Bosch is putting the world’s first curved instrument cluster in the cockpit of a mass-production vehicle. What has long since arrived in people’s living rooms at home and for the smartphone is now being put on the road by Bosch as the first of its kind in mass production. “The days of flat instrument displays are over. With the world’s first curved instrument cluster, Bosch is opening up a new dimension in vehicle cockpits,” says Steffen Berns, president of the Car Multimedia division. The “curved” instrument cluster will be celebrating its debut in the Innovision Cockpit of the new VW Touareg. This means that Volkswagen is now replacing analog display technology behind the steering wheel with a freely configurable, high-resolution, curved display. Depending on what the driver wants to see at any given time, the screen is able to display large-area navigation maps, driver information or the status of the assistance systems. The secret behind the sharpness and contrast of the new displays is a new manufacturing process, with which the instrument cluster reflects more than four times less light, even in the sunlight.
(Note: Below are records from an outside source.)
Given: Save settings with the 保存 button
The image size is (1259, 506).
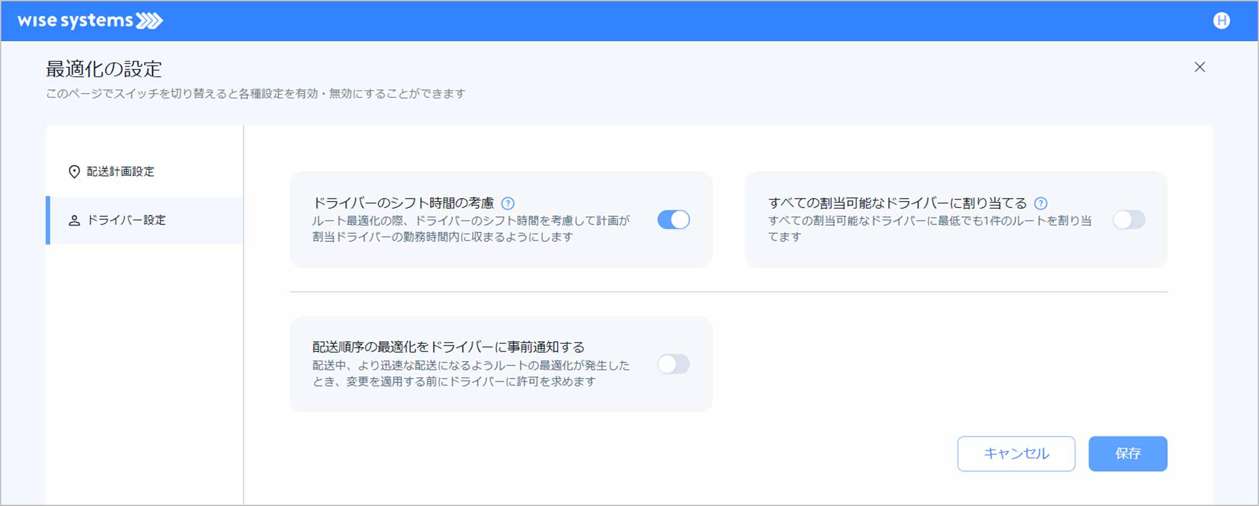Looking at the screenshot, I should (1127, 453).
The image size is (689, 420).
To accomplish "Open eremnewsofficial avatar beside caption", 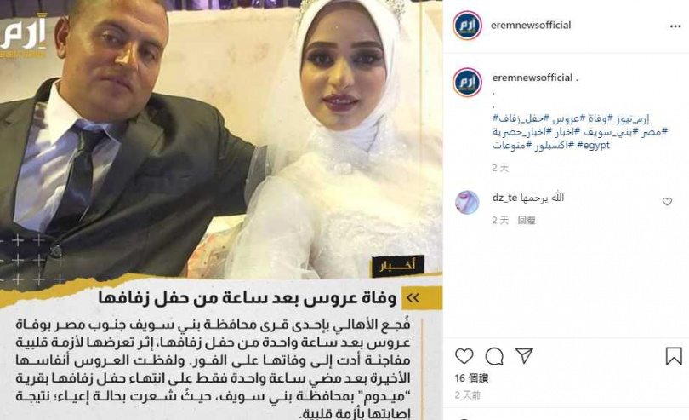I will (x=468, y=82).
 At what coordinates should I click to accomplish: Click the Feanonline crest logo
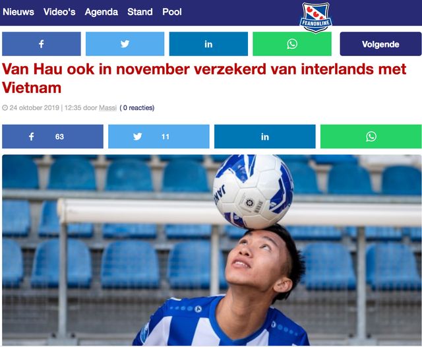tap(316, 18)
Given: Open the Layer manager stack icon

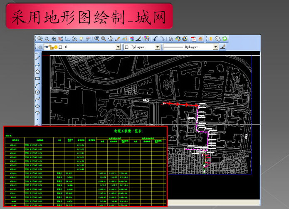Looking at the screenshot, I should point(40,47).
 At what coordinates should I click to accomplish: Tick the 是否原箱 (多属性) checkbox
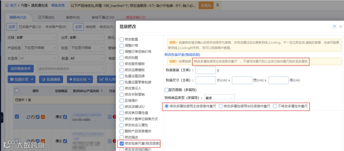[x=167, y=90]
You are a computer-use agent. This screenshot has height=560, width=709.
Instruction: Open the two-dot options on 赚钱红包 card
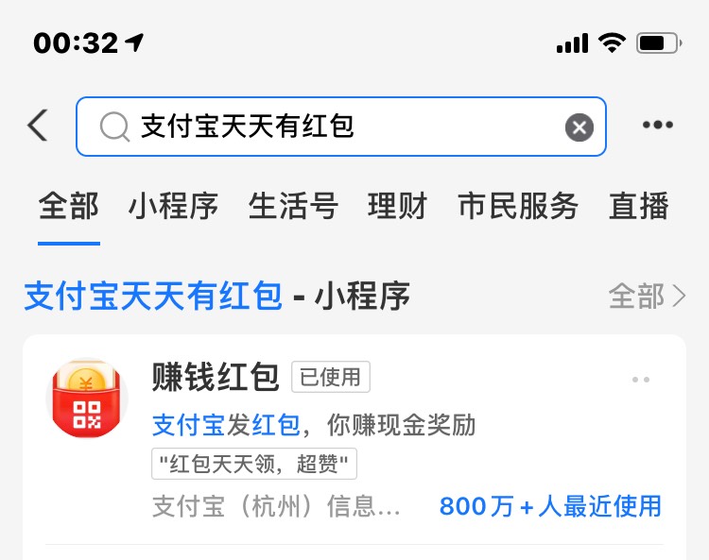point(641,380)
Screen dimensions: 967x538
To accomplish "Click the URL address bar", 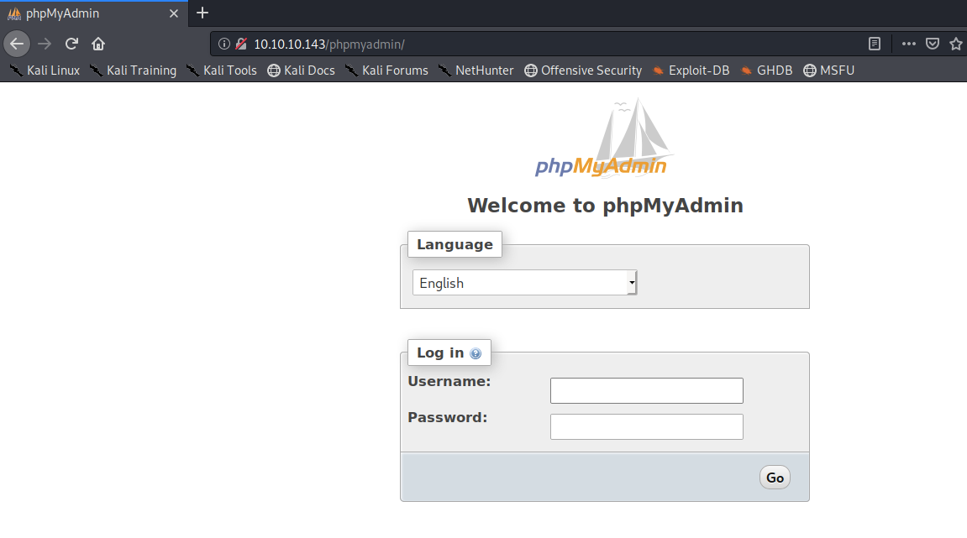I will [546, 44].
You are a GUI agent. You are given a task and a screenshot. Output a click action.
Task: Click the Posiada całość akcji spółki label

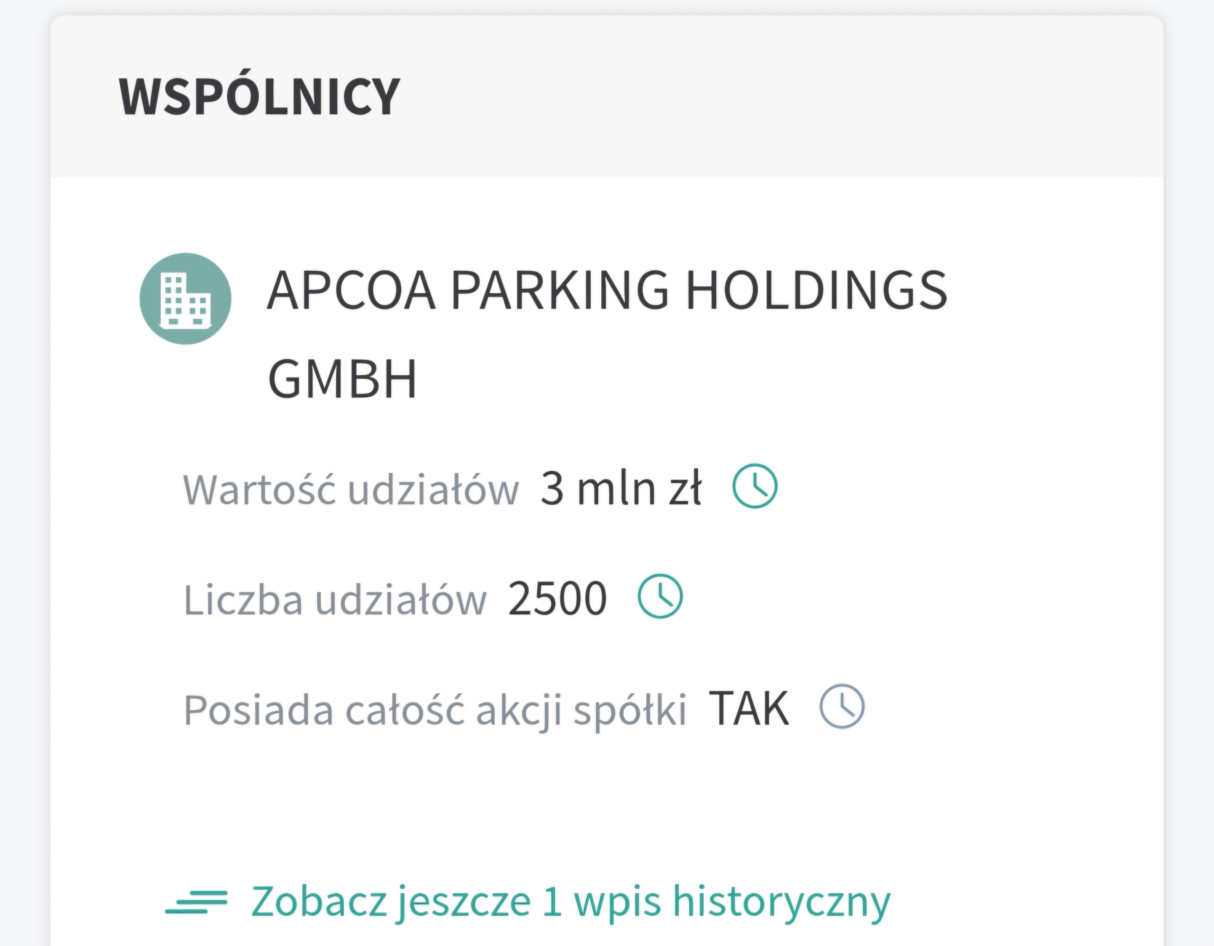tap(435, 709)
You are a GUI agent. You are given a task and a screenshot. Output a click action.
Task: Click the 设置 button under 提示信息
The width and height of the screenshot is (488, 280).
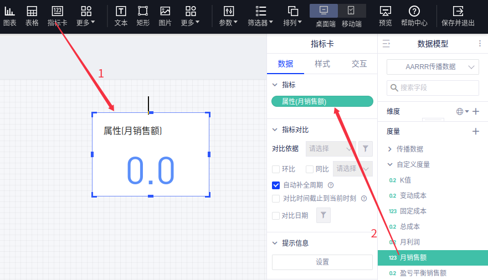point(322,262)
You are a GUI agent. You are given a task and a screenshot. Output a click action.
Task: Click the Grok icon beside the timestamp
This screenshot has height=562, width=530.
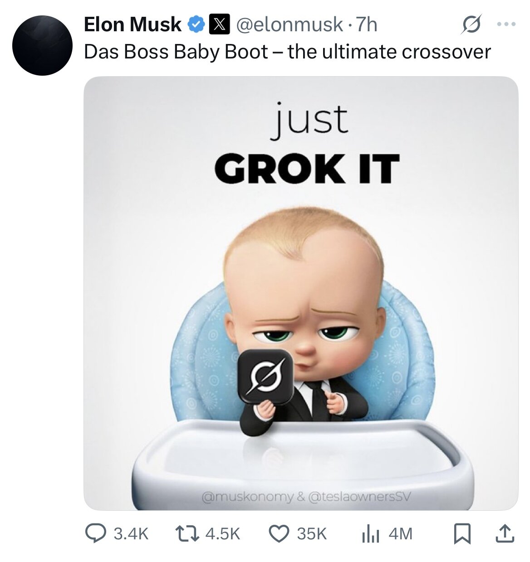click(471, 25)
The days of flat instrument displays are over. With the world’s first curved instrument cluster, Bosch is opening up a new dimension in vehicle cockpits.“
Steffen Berns, president of the Car Multimedia division

More safety, more space, more freedom

These days, everyone knows that the world is not flat. With a consistently digital, curved instrument display, Bosch is now proving that instrument clusters in the vehicle also no longer have to be flat. Its curvature mimics the natural curvature of the human eye. As a result, the driver is able to much better detect indicator lights and warning signals, even at the edge of the screen. This also gives it a clear advantage over the familiar curved monitors at home in the living room, where only one person can sit at the optimum viewing angle at any one time. In contrast, the curved instrument cluster in a vehicle always optimally accommodates the driver’s view. “Drivers benefit from curved instrument clusters in terms of safety and convenience. At the same time, this type of display gives automotive manufacturers greater freedom and more space in the design of the cockpit,” says Berns. Nowadays, automotive manufacturers increasingly want to avoid using mechanical switches, knobs, and controls. However, large-sized monitors are very high on the wish list – as is the curved instrument cluster made by Bosch. Beneath its surface, it combines a large number of digital displays, while taking up almost two centimeters less space than a non-curved screen of comparable size.
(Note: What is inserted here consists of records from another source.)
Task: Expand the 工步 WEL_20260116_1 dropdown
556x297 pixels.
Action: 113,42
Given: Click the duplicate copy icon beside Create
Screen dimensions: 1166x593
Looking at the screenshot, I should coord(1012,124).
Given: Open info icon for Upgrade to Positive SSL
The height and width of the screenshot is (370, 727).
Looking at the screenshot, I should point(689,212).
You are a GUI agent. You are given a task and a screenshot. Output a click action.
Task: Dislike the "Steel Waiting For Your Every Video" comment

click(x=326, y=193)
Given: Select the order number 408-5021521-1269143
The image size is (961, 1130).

“Whatever you want” in the cockpit

Speedometer, navigation maps, and telephone list: the contents displayed on the instrument cluster with a screen diagonal of close to 31 centimeters (12.3 inches) are determined by the driver depending on the driving situation and personal preference. An intelligent control system, which – invisible to the driver – is concealed behind the cockpit on a control unit. It ensures that the driver always sees exactly the screen contents that he wants to see at a glance. There is a choice, for example, from between detailed information on the current journey, the navigation map, telephone contacts, or details on the playlist currently playing. Each piece of information can be displayed over the entire screen or shown in combination with other contents. So anyone who wants to display the navigation map and the telephone list in addition to the traditional speedometer can do so easily and conveniently by making those selections using the multifunction steering wheel or the infotainment’s touchscreen. It is also possible to perform a targeted zoom into the navigation map directly on the instrument cluster – another novel feature that will debut in the Touareg’s Innovision Cockpit.

Four times less glare

Vibrations, temperature fluctuations, susceptibility to malfunctions: the demands placed on vehicle displays in terms of quality and robustness are high. In addition, the driver must be able to reliably read screen displays even when the sun is shining directly on the vehicle display. That is why Bosch’s new curved instrument cluster uses a special manufacturing process. Up to now, this process was used to make screens for flat displays with high contrast, even in bright ambient light. In cooperation with partners, Bosch is now using this process for the first time in the large-scale production of a curved display for the vehicle cockpit. In optical bonding – which is what this process is called – a thin liquid is used to bond the instrument display and glass directly to each other. Thanks to the perfect connection of the two components, the instrument cluster reflects more than four times less light. For the driver, this means that there is virtually no glare and the display is rich in contrast and clear in both direct sunlight and darkness.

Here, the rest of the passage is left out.